Angelo, a violent and lecherous man who, as leader of Vienna, is described as “taking the law by the nose,” condemns to death those people whom he deems sexually immoral. Two of these victims are Isabella’s brother, Claudio, and his pregnant lover Juliet, whom he intends to marry. Encouraged by her friend Lucio, Isabella begs Angelo to set Claudio free. Angelo offers her an ultimatum: to sleep with him and free her brother, or remain a virgin and watch Claudio’s execution.
Given the dramatic nature of the play, “Measure for Measure” is classified as a “problem play.” The British Library says “it sits uneasily between tragedy and comedy,” and thus is rarely staged. As a result, most problem plays are not as well-known as Shakespeare’s more straightforward genre plays, such as “Macbeth.”
This is not the first time Shakespeare in the Arb has tackled one of Shakespeare’s problem plays. Last year, the racially-charged comedy “The Merchant of Venice” was directed by senior English major Molly-Kate Andrews.
Senior Stephen Tanquist, who played Lucio in the production, offered some insight into why Shakespeare in the Arb selects these seldom-produced plays.
“I think often times the directors are inclined to choose plays that people haven’t seen before, because then that gives them the opportunity to surprise the audience,” Tanquist said. “One of the plays that was tossed around for this year was ‘Romeo and Juliet,’ which was almost immediately shot down, because everyone knows ‘Romeo and Juliet,’ and there’ll be no surprise for the audience. With plays that people don’t know, there’s more freedom to interpret and to put your own reading of the show in, whereas with more popular and well-known shows, everyone thinks they know what it’s about.”
The talented, powerful cast did not fail to surprise and astound the audience. One audience member, sophomore Isabella Biernat, said she had never seen or read “Measure for Measure” before attending Shakespeare in the Arb last weekend.
“I really liked the play as a whole. It was a wild ride from start to finish and I was engaged the whole time,” Biernat said.
Although Tanquist and the Shakespeare Society’s faculty supervisor Professor of English Benedict Whalen both indicated how talented the cast was. They truly embraced Shakespeare’s language with a loving, informed imagination, while still allowing the original text to shine. No comedic opportunity was lost, nor was the play’s taut dramatic intensity loosened.
Shakespeare in the Arb presented both the audience and the cast with an opportunity for educational advancement.

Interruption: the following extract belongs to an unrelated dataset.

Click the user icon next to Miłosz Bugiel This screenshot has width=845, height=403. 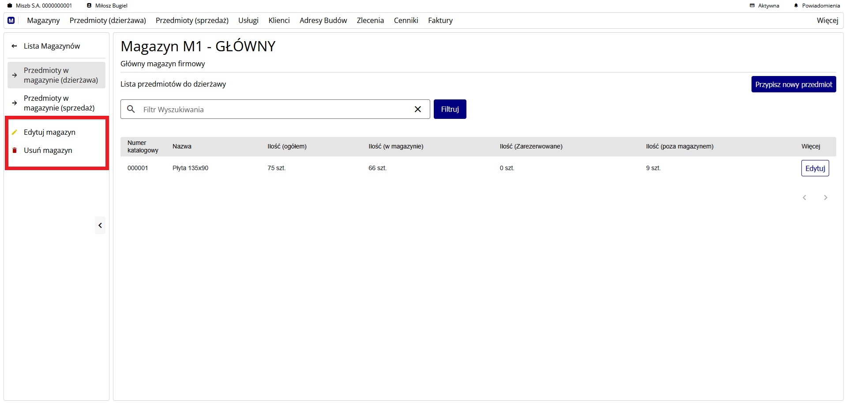point(89,6)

“I think Shakespeare has a tendency to deal with complex, difficult subjects in intricate ways,” Tanquist said. “Hopefully ‘Measure for Measure’ will confront them with things they haven’t thought before, confront them with ideas like justice and mercy, and startle them. Force them to come to terms with scenarios and ideas in ways that are alien to our experience here at Hillsdale.”
Whalen also encouraged students to seek out the moral and thematic meanings of “Measure for Measure.”
“There is much that we might learn from ‘Measure for Measure.’ Some of the more prominent themes in the play are hypocrisy and deceit in rulers, the relationship between the public and the private, between law and morality, between justice and mercy. It is a play that swings between the comic and the tragic, and it has a remarkable, apocalyptic ending,” he said.